GetOrfMoiLand · 19/01/2010 11:20

Sparky that is very sad.

You are not so worthless that the best you can do is some selfish git like this. So it is very nice to be taken out for dinner and have someone pay for it, what is better is companionship and a relationship with someone who cares and values you for you, even if you are skint and cannot afford a le Gavroche type meal, and have to have a bag of chips instead.

Think counselling may be a good idea to reset your radar so to speak. You don't have to avoid men. Just avoid knobends.

Mongolia · 19/01/2010 11:33

Sparky... One thing that I learnt from the first relationship I had after spliting with my exh was that although I was very good at identifying what I wanted to avoid (exh's negative personality traits), I was totally clueless about identifying new negative traits.

i.e. I knew that I wanted to avoid a self absorbed idiot only willing to talk about his professional achievements but not that it was not cute but controlling to be with a man who claimed to miss me miserably when I wanted to do anything that didn't involve him.

For the next one, just take your time, see how the guy reacts in different circumstances for several weeks, and then, if you still like him then allow yourself to fall in love with him, but always keeping your eyes wide open for "red flags"

sparkybint · 19/01/2010 12:24

Thank you for that Mongolia and Getorf, I always try to see the positive in things and to learn - it's just this time I thought I had.

He's been at a conference all day and I have to see him when he gets back - not looking forward to it.

OP posts:
Katisha · 19/01/2010 12:29

How many more days of this to go?

I hope he doesn't reappear with more expensive stuff for you.

sincitylover · 19/01/2010 12:33

I am hardly in the position to give advice due to my own rather patchy track record with men however one thing that has never happened to me is being offered or received expensive gifts by a man. I wouldn't feel comfortable with it at all - in fact I am even uncomfortable with someone I am dating paying for meals (although I might let them every now and then due to tight finances but still feel uneasy).

I do remember seeing your earlier threads and it is such an awful shame this has gone tits up but best to get out now.

Poor you. He sounds a rather nasty piece of work.

GetOrfMoiLand · 19/01/2010 12:43

Make sure you clear internet history as well sparky (don't ask me how).

skidoodle · 19/01/2010 13:58

"And this does not have to be about self respect, in the way that some posters think."

It has been about self-respect (or a lack of it) from the start.

"I'm a sucker for lovely words and thoughtful presents."

Buying you a ticket to Dubai before he'd even met you isn't a "thoughtful present", it's buying a companion for a trip when he doesn't even care who it is.

You seem to be a sucker for a man who is even a little bit nice to you, even though it has been pointed out before that his attentions seemed to be entirely self-serving.

If you can't afford a flight back, then you're going to have to stay, obviously.
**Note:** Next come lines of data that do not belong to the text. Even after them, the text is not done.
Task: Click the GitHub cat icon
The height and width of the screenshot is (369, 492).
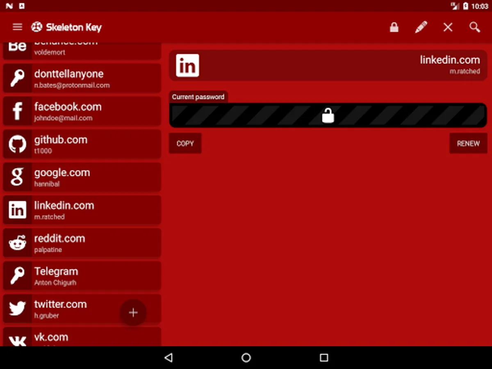Action: tap(17, 144)
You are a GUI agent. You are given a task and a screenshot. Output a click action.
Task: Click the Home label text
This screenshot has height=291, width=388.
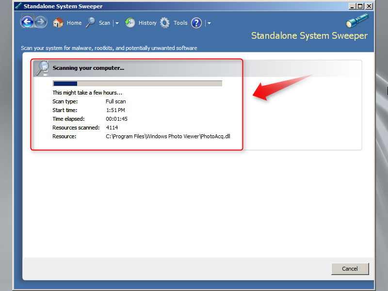click(74, 22)
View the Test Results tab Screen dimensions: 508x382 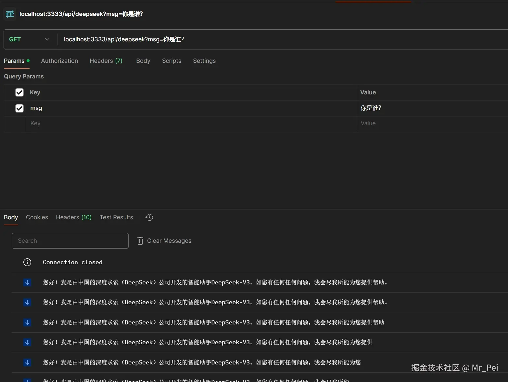pyautogui.click(x=116, y=217)
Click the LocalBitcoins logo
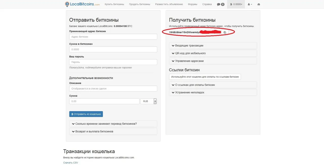324x165 pixels. (82, 4)
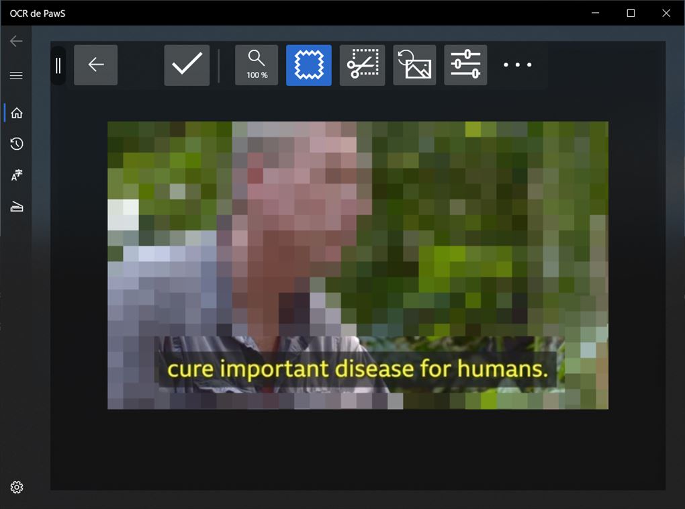This screenshot has height=509, width=685.
Task: Click the toolbar's vertical grip handle
Action: click(58, 65)
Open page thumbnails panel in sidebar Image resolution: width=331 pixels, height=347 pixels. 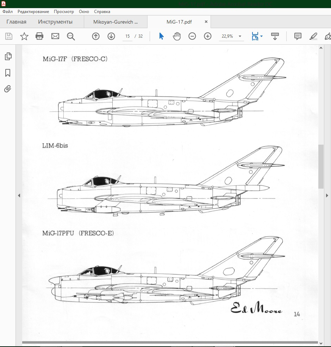8,56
Mongolia's right though - you have put yourself in a very vulnerable position by being in a foreign country on somebody else's dime when you have no way of extricating yourself if things go wrong.

AnyFucker · 19/01/2010 14:36

sparky, come on now love, you are verging a little bit too uncomfortably into self pity

you made a mistake, he is a twunt, you even knew it

you wouldn't have posted your concerns all those months ago if you didn't have a bad feeling about him

you need to trust yourself more, listen to your inner voice and stop listening to silly men who fall in love at the drop of a hat and try to buy your affections

maybe you do need to kiss a few frgs before you find someone decent

but just kiss em, don't start imagining your whole rosy future together so soon (or don't let them try to push you along too quickly)

I won't box your ears if you promise to stop feeling sorry for yourself and start acting more like your name sparky bint

sparkybint · 19/01/2010 15:35

Thanks AF, I needed that. How can a woman of my age be so naive?? I do feel vulnerable, all these miles away from home and DD but I TRUSTED him. Anyway, he's out now for the evening so I'll just climb into bed and finish my great book and just try to ignore him when he gets in later.

See you later, maybe...

OP posts:
AnyFucker · 19/01/2010 15:58

laters...

AttilaTheMeerkat · 19/01/2010 16:02

sparky,

Please tell me you are still not sharing a room with this chump.

I would agree with AF, you certainly do need to trust your own inner voice a lot more than you have done. You see red flags and you ignore them. You have chosen men as potential partners and keep choosing poorly.

Making relationship mistakes with regards to men is okay, this is all part of the learning experience of life but you keep on doing this. This is why you need to look at your own self here. You're not a bad person but its never too late to unlearn crap relationship patterns - patterns that I think have been hardwired into you by having poor previous relationships.

I think you are still stuck on kissing frogs and have never gone beyond that stage, you need to reset that particular radar through counselling. I realise you have been down that route before, time to do so again.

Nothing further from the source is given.